En Europe, les gouvernements prennent progressivement conscience que le laxisme de la BCE ne pourra pas tout. Mais vraiment très progressivement alors que l'urgence commence à poindre. Passer des analyses théoriques sur l'arme du déficit à un revirement de philosophie dans l'action budgétaire au sein de l'Union Européenne peut être long. Pour autant, nécessité fera sans doute loi. Les fondamentaux de l'économie allemande peuvent pousser les marchés financiers à un nouveau bras de fer : ils ont gagné face à la BCE en début d'année, ils le feront à un terme plus ou moins éloigné face aux gouvernements de l'UE et la Commission.
Systèmes différents, mais même besoin de policy mix des deux côtés de l'Atlantique. Les banquiers centraux qui ont jeté leurs dogmes aux orties attendent la même chose des pouvoirs politiques.
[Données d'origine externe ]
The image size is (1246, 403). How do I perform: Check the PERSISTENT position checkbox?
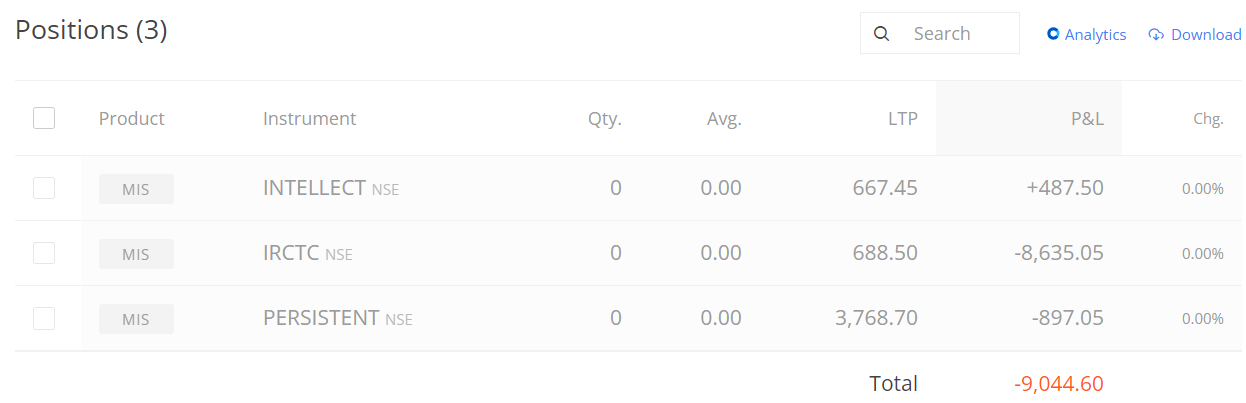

Ces derniers ne résisteront pas éternellement aux conséquences d'une courbe des taux inversée.
La situation d'anticipation de baisse des taux américains n'a pas comme seule conséquence l'inversion de la courbe et, de fait, les avertissements aux deux responsables du mix de politique (monétaires et budgétaires). Elle libère les marges de manoeuvre chinoises dans la guerre commerciale pour son aspect guerre de position. En laissant filer le taux de change de sa monnaie, la Chine se place en quelque sorte en position de contrer des mesures douanières américaines pour un « conflit » qui peut durer.
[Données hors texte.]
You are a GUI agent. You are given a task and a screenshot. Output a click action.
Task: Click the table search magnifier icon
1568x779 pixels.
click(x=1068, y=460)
Il peut sembler plutôt paradoxal de constater un retour du renminbi à sa parité dollar la plus basse depuis 2008 alors que des baisses de taux directeurs américains sont anticipées. Politique, budget et gestion monétaire sont moins indépendants que jamais. Le risque de cette rentrée est que le manque de collaboration conduise les marchés financiers à passer à la pression supérieure. Si la courbe inversée ne suffit pas, une correction d'automne du type de celle traversée l'année dernière pourrait suivre.